Well, I just got this a few seconds ago and listen to what the reporter had to say. I've read over the story. It looked like some things didn't pan out. It looked like a couple of things did. And it was obviously from a long time ago.

I guess if I'm here to analyze the political implications of it, our voters are going to look at tax returns that are decades old and put more weight on that and they put on their own personal financial situation which is probably better based on today's economy. I doubt it, but certainly this is a story the White House is going to have to talk about over the next few days, because it's obviously new information the public hasn't had.

BURNETT: Right. Now, look, you have fair points here but let me let me just say, Jen, the 1987 quote, and by the way there's a million like this since then. We all including every viewer could probably basically paraphrase them but, "There's no one my age who has accomplished more." You have a guy who's saying his net worth are numbers that don't add up even without this information.

What do you make of this, Jen, back to the point here where this is a guy who says money is his thing? This is the Midas touch guy, OK, who lost more money than almost any other American. There are hundreds of millions of us. In two years alone his losses were more than double the next biggest loser in the country.

JEN PSAKI, FORMER OBAMA WHITE HOUSE COMMUNICATIONS DIRECTOR: And, Erin, as you all know and as Scott knows, he ran as a successful businessman who is going to be bringing the art of the deal-making to the White House. And what this exposes which we've known a little bit from some of the reporting, Russ and others have done, is that he's an enormous fraud. He's not somebody who made a significant amount of money and had all of these business successes.

As the reporting noted, he paid more or he had greater losses than any other American and that's a significant and a stunning fact. In addition, I don't think anyone not certainly his opponents but not even his supporters will take kindly to the fact when they're reminded that he didn't pay taxes for the vast majority of these years either, so there are a lot of troubling --

BURNETT: Well, he paid in, basically, it looks like one or two years, that's it. The rest of them not at all.

PSAKI: Right.

BURNETT: So, Scott, I mean I guess the question is, again, I hear you on the political point, but let's talk about the President when he hears this and he looks at this, does this to you explain why he doesn't want anyone to have this information that he was such a loser? I mean the reason I say that word, I'm not trying to be funny, he uses that word all of the time. He calls people losers and he has such disdain and drips with horror when he uses that word and yet he was literally the biggest loser in the country. JENNINGS: Sure. Look, I mean the political implications of this are

if you're spending any hours or days or weeks during a presidential campaign talking about your tax returns from the 1980s instead of say the booming stock market today, low unemployment, rising wages, et cetera, et cetera, then that's a day lost on your campaign. So yes as a raw political matter, you would rather not have to talk about these things because you'd rather talk about people's present situation.

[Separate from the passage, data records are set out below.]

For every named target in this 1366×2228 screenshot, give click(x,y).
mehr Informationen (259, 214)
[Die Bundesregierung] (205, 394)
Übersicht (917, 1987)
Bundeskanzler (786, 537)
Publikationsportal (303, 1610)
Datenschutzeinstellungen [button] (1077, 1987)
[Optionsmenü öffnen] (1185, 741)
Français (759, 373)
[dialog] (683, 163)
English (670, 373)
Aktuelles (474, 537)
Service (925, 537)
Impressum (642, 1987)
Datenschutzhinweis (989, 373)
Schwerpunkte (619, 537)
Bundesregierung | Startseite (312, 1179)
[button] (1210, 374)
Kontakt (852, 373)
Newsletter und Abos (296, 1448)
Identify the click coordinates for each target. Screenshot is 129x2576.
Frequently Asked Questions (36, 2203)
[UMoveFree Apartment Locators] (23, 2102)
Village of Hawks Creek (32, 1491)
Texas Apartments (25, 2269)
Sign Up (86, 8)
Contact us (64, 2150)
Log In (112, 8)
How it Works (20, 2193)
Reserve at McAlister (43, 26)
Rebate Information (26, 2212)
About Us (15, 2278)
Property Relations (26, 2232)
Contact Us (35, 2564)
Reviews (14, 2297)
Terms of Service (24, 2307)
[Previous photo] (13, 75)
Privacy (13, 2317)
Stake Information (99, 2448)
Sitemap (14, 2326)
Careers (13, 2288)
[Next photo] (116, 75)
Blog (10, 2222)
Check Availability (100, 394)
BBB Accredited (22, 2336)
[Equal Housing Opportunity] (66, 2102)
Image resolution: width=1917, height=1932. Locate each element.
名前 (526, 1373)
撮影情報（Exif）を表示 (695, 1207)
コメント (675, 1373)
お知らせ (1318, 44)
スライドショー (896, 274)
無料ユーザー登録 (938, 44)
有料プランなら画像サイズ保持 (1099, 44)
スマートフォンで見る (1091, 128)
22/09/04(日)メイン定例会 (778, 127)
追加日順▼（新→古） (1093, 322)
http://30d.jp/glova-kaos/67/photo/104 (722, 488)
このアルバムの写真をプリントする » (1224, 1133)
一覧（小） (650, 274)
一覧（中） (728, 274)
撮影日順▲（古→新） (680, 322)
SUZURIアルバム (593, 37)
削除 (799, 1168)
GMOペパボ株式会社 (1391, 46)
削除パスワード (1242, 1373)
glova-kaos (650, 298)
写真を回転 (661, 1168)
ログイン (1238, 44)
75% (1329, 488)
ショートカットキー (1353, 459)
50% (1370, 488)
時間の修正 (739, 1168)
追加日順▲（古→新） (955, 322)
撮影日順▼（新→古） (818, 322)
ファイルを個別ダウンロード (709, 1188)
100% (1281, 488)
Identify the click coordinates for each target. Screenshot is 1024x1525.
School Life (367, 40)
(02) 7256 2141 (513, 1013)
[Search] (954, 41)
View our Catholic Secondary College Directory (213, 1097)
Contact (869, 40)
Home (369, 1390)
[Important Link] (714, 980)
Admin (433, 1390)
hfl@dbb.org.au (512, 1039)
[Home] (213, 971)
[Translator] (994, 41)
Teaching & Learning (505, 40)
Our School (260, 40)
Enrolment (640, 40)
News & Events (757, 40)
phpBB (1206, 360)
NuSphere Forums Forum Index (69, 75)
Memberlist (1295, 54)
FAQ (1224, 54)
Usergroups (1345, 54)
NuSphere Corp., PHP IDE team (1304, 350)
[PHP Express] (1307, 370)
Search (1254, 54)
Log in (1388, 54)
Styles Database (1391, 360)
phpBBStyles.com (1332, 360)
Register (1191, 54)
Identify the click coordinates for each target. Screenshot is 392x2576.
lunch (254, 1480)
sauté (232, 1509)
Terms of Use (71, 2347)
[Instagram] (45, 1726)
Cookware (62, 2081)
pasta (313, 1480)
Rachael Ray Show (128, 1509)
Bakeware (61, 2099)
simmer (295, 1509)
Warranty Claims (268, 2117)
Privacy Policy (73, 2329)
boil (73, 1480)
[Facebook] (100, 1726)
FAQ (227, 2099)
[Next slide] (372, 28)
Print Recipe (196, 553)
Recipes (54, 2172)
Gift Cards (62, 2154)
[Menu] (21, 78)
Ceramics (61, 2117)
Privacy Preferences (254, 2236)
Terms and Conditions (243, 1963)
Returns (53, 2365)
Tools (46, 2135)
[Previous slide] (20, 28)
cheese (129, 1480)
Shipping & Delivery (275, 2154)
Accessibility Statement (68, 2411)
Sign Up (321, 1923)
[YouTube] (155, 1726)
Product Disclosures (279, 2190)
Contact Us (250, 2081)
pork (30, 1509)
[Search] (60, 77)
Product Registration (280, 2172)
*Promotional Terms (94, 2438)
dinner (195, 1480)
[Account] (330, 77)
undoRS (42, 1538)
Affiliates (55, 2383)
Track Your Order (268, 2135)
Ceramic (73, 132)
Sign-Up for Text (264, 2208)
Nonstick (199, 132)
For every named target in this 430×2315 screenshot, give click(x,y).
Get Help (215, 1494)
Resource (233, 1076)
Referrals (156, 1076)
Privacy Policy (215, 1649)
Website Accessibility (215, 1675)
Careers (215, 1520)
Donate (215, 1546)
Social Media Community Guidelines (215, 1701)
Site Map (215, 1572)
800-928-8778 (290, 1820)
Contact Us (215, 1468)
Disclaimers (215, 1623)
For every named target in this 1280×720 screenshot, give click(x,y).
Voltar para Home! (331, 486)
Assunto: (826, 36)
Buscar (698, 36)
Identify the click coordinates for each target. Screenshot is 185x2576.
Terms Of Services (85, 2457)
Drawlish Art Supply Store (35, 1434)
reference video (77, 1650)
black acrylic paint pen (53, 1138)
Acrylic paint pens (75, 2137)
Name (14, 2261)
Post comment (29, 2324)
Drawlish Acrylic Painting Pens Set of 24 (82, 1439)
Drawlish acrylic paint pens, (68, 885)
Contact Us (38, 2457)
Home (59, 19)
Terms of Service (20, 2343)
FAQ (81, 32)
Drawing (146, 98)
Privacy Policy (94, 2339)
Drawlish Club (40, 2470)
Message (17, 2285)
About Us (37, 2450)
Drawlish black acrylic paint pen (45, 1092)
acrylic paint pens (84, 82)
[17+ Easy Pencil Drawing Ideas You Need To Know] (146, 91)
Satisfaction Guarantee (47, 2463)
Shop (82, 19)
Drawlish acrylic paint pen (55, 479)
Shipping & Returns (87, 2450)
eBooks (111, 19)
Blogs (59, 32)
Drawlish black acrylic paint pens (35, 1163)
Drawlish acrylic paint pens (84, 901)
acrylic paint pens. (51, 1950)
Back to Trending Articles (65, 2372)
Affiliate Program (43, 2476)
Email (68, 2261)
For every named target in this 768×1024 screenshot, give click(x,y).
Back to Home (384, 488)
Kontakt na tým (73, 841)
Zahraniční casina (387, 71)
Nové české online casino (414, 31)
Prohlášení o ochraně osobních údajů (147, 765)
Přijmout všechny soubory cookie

BURNETT: Do you, Scott, have questions though as to - I hear your point, but --

JENNINGS: So, yes, that's a very good reason why he wouldn't want him out there.

BURNETT: Do you think though there are real questions though about then where did he get the money? Where did he get the loans? This actually paints a good picture of an important period of time as to why subsequent to that time he could not get loans from banks, because banks don't want a loan to a person that has this record. So he went somewhere. You don't worry about where or why?

JENNINGS: Look, I think that somebody with this much money, who's had this much money moving in and out of their accounts over this long period of time, to my knowledge he's never done anything illegal. He's never been dinged by the IRS. He has filed all of this paperwork.

And if it ends up out in the public domain for people to see, I think that's probably fine. I do think that they're going to wind up having to talk about how real estate investors and real estate development people get different tax treatment than average Americans, because that's something folks are probably going to need to hear which explains why the money moves away.

BURNETT: Which was, of course, perpetuated and exacerbated in the most recent tax bill. Jen?

[19:24:56] PSAKI: I was going to say, I think it's just a lot more significant and problematic for Donald Trump and his team than that. Not only does this kind of fly in the face of how he ran for office, it shows him to be a fraud, but it also shows why he would be vulnerable to interests like Russia and other countries like that who are trying to convince him that they can help him out with his financial problems.

We don't know that that happened. We haven't seen all of the proof, but look this is an important piece that I think people will dig further into.

BURNETT: All right. And I encourage everyone to take a look at it, Russ does a fantastic reporting along with Susanne Craig. Thanks both. And next, did the FBI spy or not spy on Trump's campaign? Two of the Trump team's top officials at odds over a serious allegation and one of them runs the FBI. And Jill Biden in a new and very revealing interview on life, loss, and what some say maybe her husband's biggest challenge. (BEGIN VIDEO CLIP)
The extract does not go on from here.